What are some of the activities the SEC has participated in to attract more investors and deepen the market?
Between the 2nd CMC held in August and now, the Commission has organized and participated in a number of events of which we informed the market at the meeting.
Such events include our collaboration with the University of Lagos in organizing a two-day conference on “Leveraging the capital market for economic growth and development”, on September 11 and 12, 2019.
The event served as a convergence for industry experts, the SEC and the academia to forge a partnership that would aid the conduct of relevant research towards innovative solutions in our market.This was followed by the Commodities Round-Table held in October, 2019, with over 170 key stakeholders in attendance. This roundtable served as a platform to secure the buy-in of these stakeholders, as well as the perspective of policy makers towards improving the commodities ecosystem. As you are aware, Nigeria has a lot of potentials in the commodity space and the capital market can be used as a platform to achieve these.
Another key highlight of our activities within the period was the convening of the Inaugural West African Capital Market Conference with the theme “Positioning West Africa capital market to achieve sustainable and real economic growth through integration and sound regulation. The event which held from October 27-29, 2019 in Abidjan, Ivory Coast, featured resource persons on infrastructure and sustainable financing, Capital Market Integration, FinTech, Investor Protection, amongst others.
In addition, we launched the FinTech Roadmap for the Nigerian Capital Market during the Nigeria FinTech Week in October 2019. The event buttressed the Commission’s resilience to adopt and guide the industry towards innovation.
Following an amendment to Rule 61 (2) of the SEC Rules, the Commission has issued directives to facilitate effective compliance with the amendments on operations of nominee accounts by capital market operators. We enjoin all CMOs to familiarize themselves and comply with this new rule.
To improve capital formation and investment from savings, we also informed the market that the Honorable Minister of Finance, Budget and National Planning has approved the composition of a National working group on Saving Scheme. The Inauguration of the group will be undertaken by the Honorable Minister in the near future.
In terms of our Investor Education efforts, you are aware of the initiative towards including Capital Market Studies in the curricula of Basic and Senior Secondary Schools. Having infused the capital market content into this curriculum, the next phase of our work is to develop the Teachers’ Guides. We have equally constituted a steering committee for the Universities’ curriculum.
The CMC just held its last meeting for the year 2019. What are some of the highlights of the meeting?
At the meeting, the various Technical Committees provided updates on their activities and I would like to provide you with some of the highlights.
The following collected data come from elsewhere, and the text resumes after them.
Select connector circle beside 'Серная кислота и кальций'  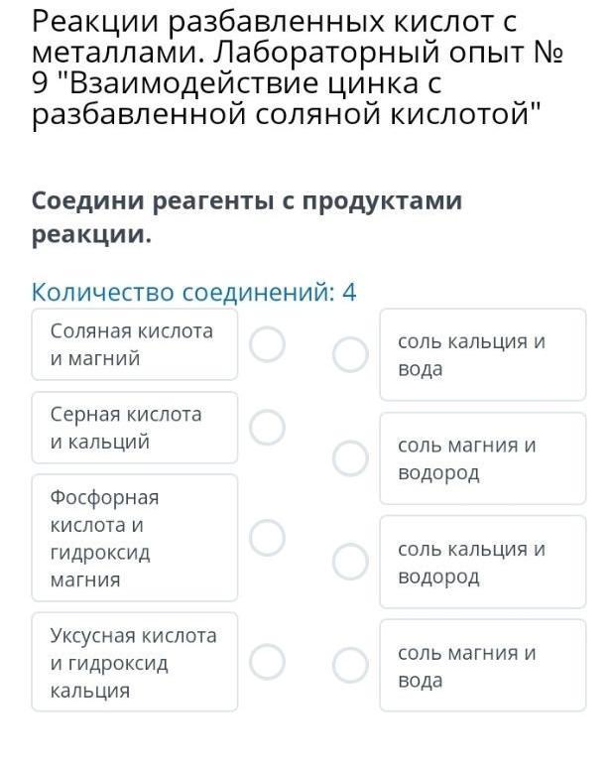(x=267, y=428)
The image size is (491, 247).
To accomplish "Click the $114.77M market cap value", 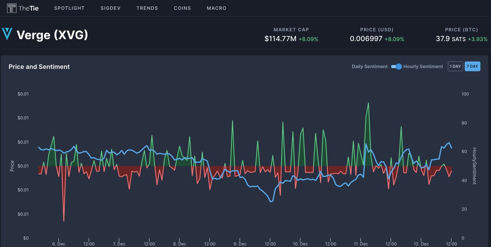I will coord(280,39).
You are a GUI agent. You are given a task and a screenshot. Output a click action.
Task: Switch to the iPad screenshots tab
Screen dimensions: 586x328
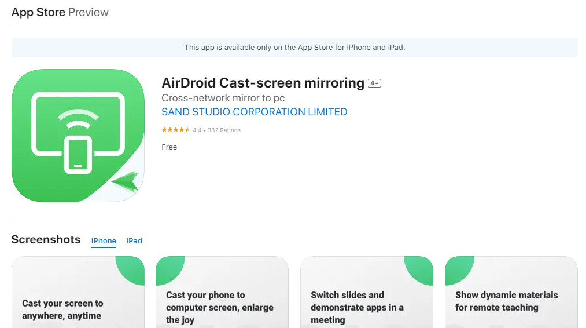[x=134, y=241]
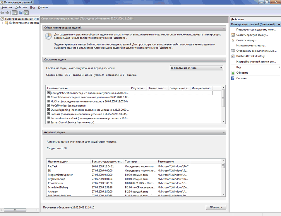Click the back arrow in the toolbar
This screenshot has height=216, width=281.
point(3,13)
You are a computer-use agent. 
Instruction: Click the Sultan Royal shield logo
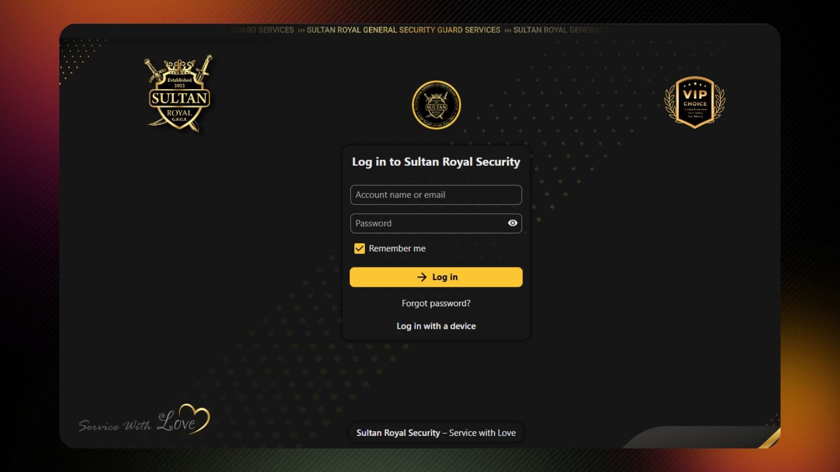pyautogui.click(x=179, y=93)
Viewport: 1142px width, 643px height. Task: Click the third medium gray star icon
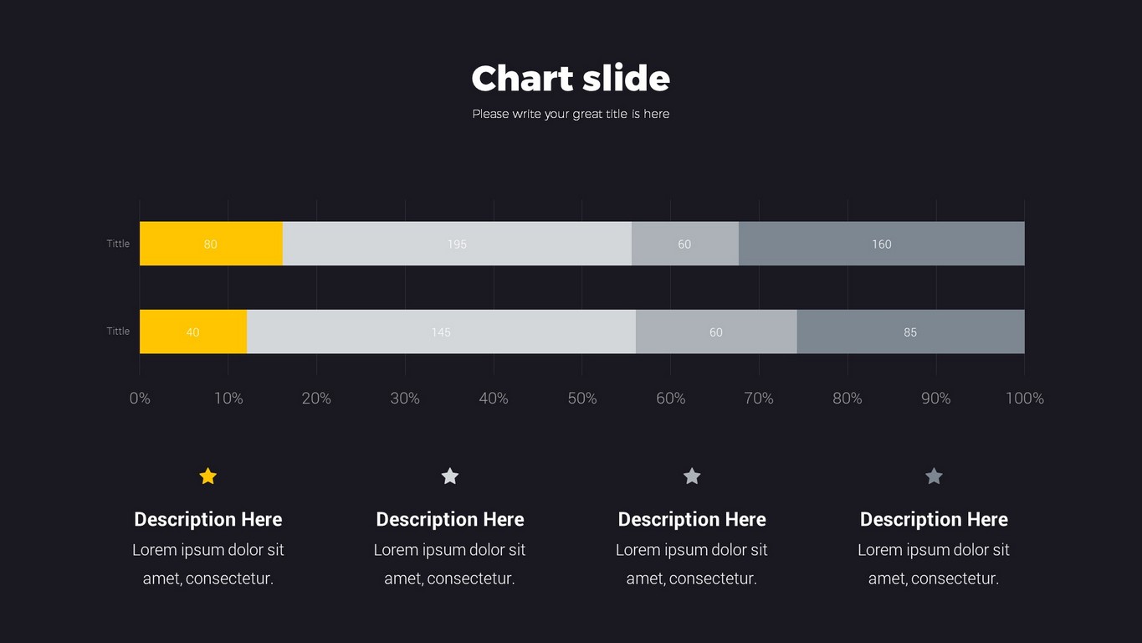[x=692, y=476]
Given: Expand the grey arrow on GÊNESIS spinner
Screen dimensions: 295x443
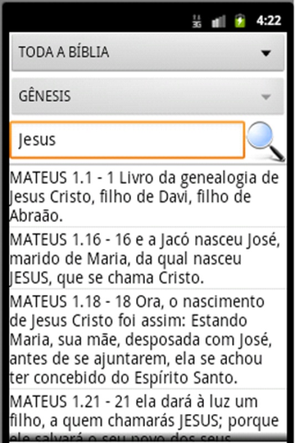Looking at the screenshot, I should click(266, 97).
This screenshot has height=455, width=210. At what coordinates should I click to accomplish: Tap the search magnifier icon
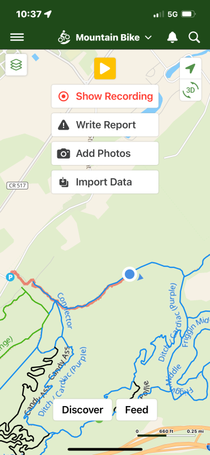pyautogui.click(x=194, y=38)
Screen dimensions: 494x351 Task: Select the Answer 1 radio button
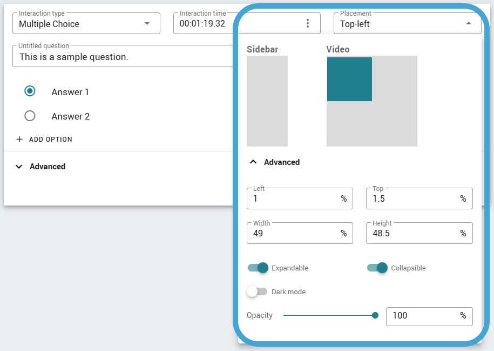click(x=30, y=91)
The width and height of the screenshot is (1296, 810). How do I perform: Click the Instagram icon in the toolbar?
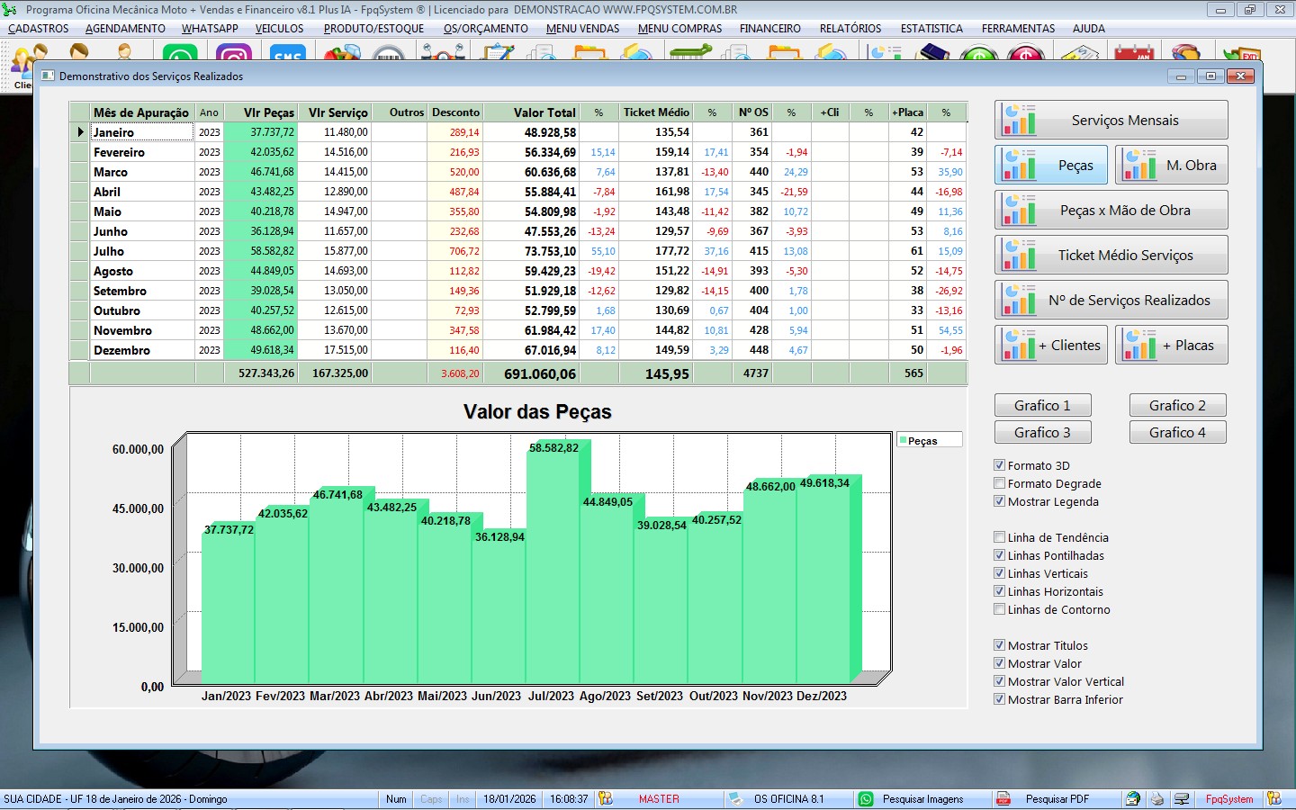(x=234, y=56)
In the presentation made by the Commodities Trading Ecosystem Committee, we were informed about the ongoing collaboration with the Standards Organization of Nigeria to review applicable standards as well as the schedule of a capacity building session for personnel of the Federal Ministries of Finance, Budget & Planning, Trade & Investment and Agriculture. The Committee is also having engagements with relevant corporates and state governments to secure their buy-in on current initiatives in the ecosystem. Going forward, the Committee is proposing to meet with the Nigeria Sovereign Investment Authority (NSIA) on the status of the Nigerian Commodities Exchange (NCX) and work with the Nigerian Incentive-Based Risk Sharing System for Agricultural Lending (NIRSAL) to develop some agricultural-based financial instruments.
The Multiple Subscription Committee presented the status of its ongoing engagement with the Central Bank of Nigeria (CBN) and Committee of Heads of Banking Operation to display multiple accounts regularization banners in the banking halls all over the country. The Committee also reported that CMOs have commenced the filing of report on regularized accounts with the Commission, on a quarterly basis. Given the relevance of this exercise and the need to create more awareness, the Committee requested for an extension of the deadline of multiple accounts regularization.
Also, the presentation by the e-Dividend Committee showed that the number of shareholders enrolled on the e-DMMS platform has increased to 2,820,065 at the end of the 3rd Quarter of 2019. Further updates were given concerning the ongoing efforts at integrating the Direct Cash Settlement (DCS) and the e-DMMS mandate forms, as well as the engagement with the CBN on the inclusion of e-DMMS charges among allowable bank charges.
Also, the Non-interest Finance Committee presented the importance of granting the PFAs the permission to invest a given percentage of a willing contributor’s Retirement Savings Accounts in Non-Interest capital market products. Updates were equally given on the progress made in the collaboration with the Debt Management Office (DMO) to develop a short term non-interest instrument.
The meeting received further updates from the presentation of the report of the Market Liquidity Technical Committee, as well as the final report of the Block Chain and Virtual Assets Committee.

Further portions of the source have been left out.